* Given instruction: Extend the news story on the CambridgeSide Galleria's cellphone coupon service, starting right after its final sentence.

News

Dial a coupon-Mall allows shoppers to get deals by using cellphones

Hoping to pioneer a new approach to consumer marketing, the CambridgeSide Galleria mall this week is launching a service that enables shoppers to use their cellphones to get instant coupons for Galleria stores.

By Peter J. Howe, Boston Globe Staff

The service, being launched with Cingular Wireless and a Boston wireless software start-up called m-Qube, uses ”short messaging” technology that US wireless carriers are hoping will boom here as it has in Europe, where on many days more than 1 billion SMS messages are zapped from phone to phone. By dialing an 800 number and choosing from menu options, shoppers carrying an SMS-capable phone can within seconds get a message back with a code they use to get a coupon from the Galleria’s concierge desk.

”I think it’s great,” Galleria visitor Yasmin Al-Shibib, a 24-year-old technology company worker from Boston, said yesterday after some Galleria marketing executives invited her to try the service.

* Source excerpt:
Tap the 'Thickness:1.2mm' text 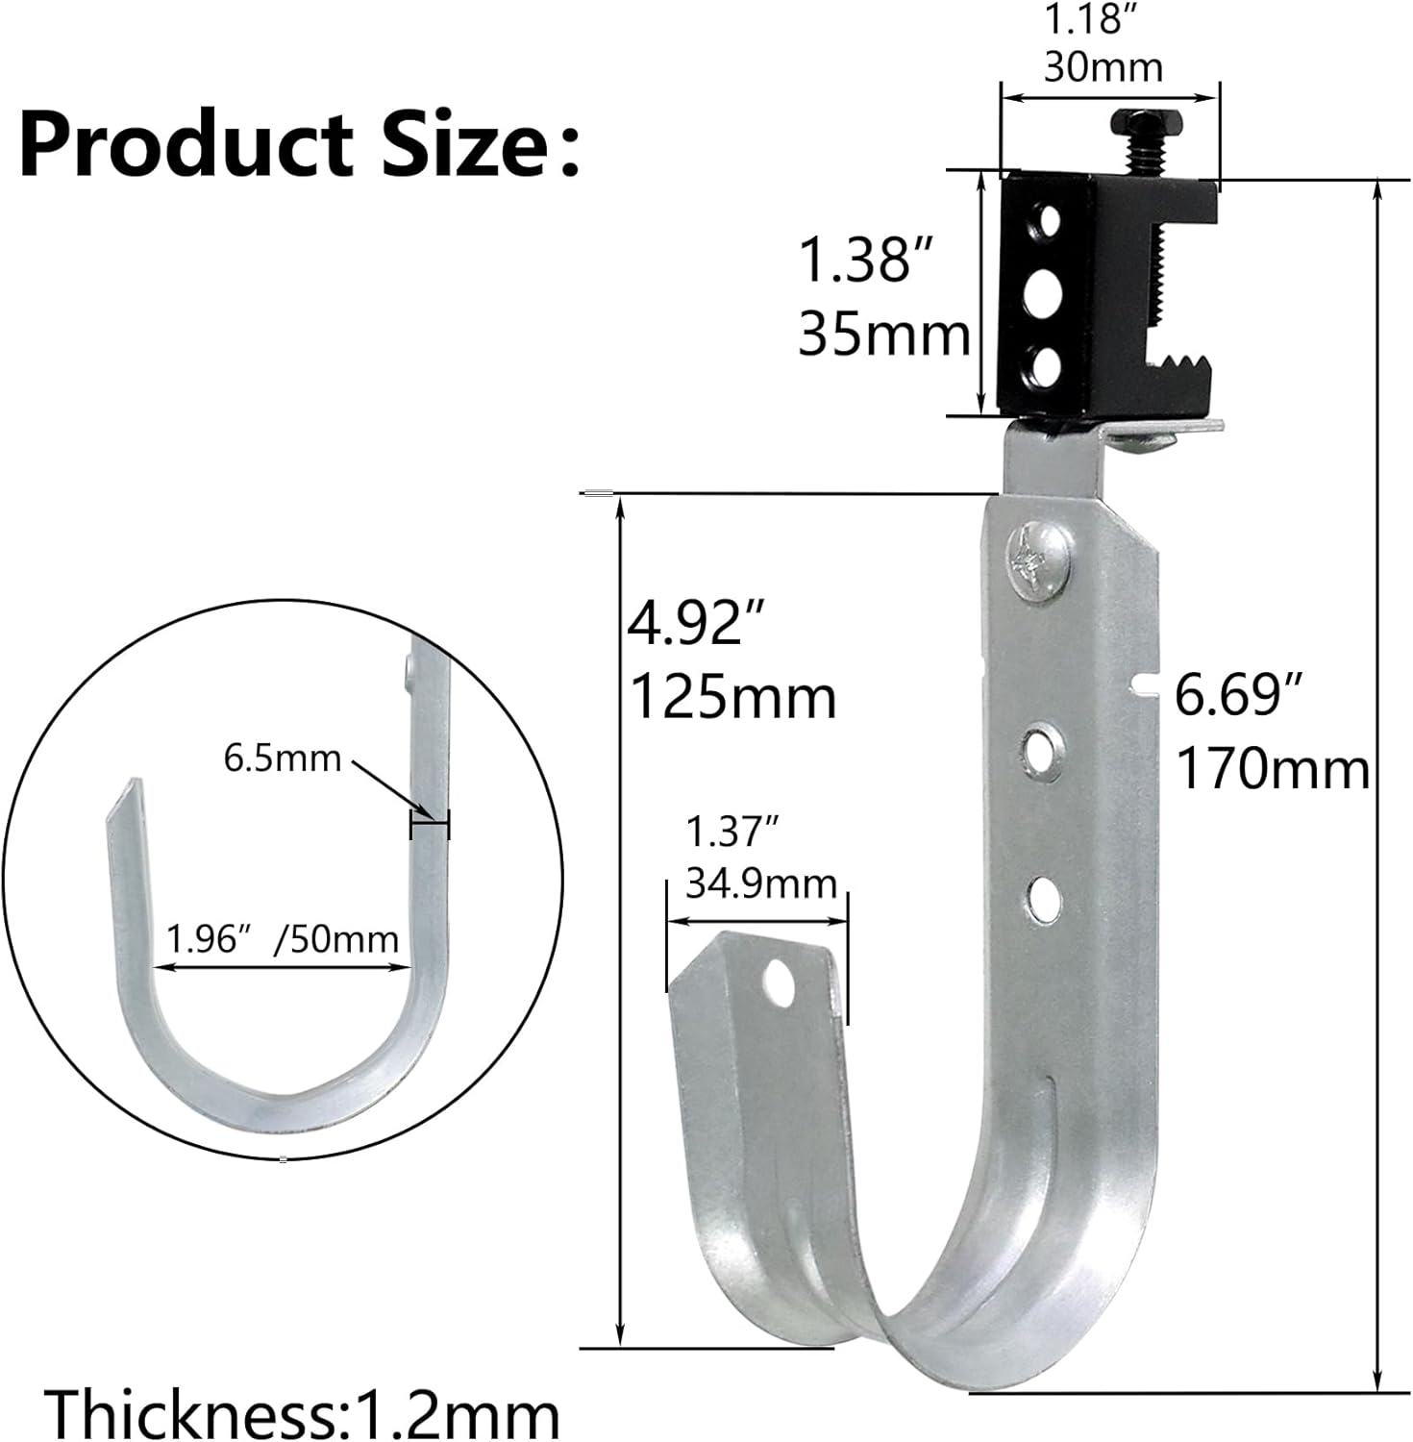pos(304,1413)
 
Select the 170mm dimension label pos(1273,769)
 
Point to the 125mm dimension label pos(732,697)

* Written reply:
Seconds after dialing the 800-680-3130 number, Al-Shibib’s Nextel phone buzzed with the coupon information – the first text message she had ever received on it. The message entitled her to three coupons for 10 percent off a purchase at the mall’s Cambridge Soundworks or Sears store or $10 off at the Thunder sportswear store.

”It was really easy, almost instantaneous,” Al-Shibib said. ”I think if they get enough merchants to jump on the bandwagon, people will be receptive to it.”

For mall and store managers, one of the most appealing aspects of the ”instant mobile savings” pitch is that because they know recipients’ phone numbers, they can develop valuable demographic information about who is shopping where and what they like to buy. By tying specific marketing campaigns to specific coupon-dispensing 800 numbers, retailers could in the future get a much better picture of which media outlets are bringing in which kinds of consumers.

Despite some well-publicized flops of services allowing cellphone subscribers to use their phones to buy books, CDs, and even shares of stock, cellphone companies straining under huge debt loads and ruinous price wars remain eager to promote ”mobile marketing” and ”mobile advertising” as desperately needed new sources of income.

While Cingular is sponsoring the Galleria program, subscribers of all six wireless carriers in Greater Boston can use it if they have SMS-capable phones.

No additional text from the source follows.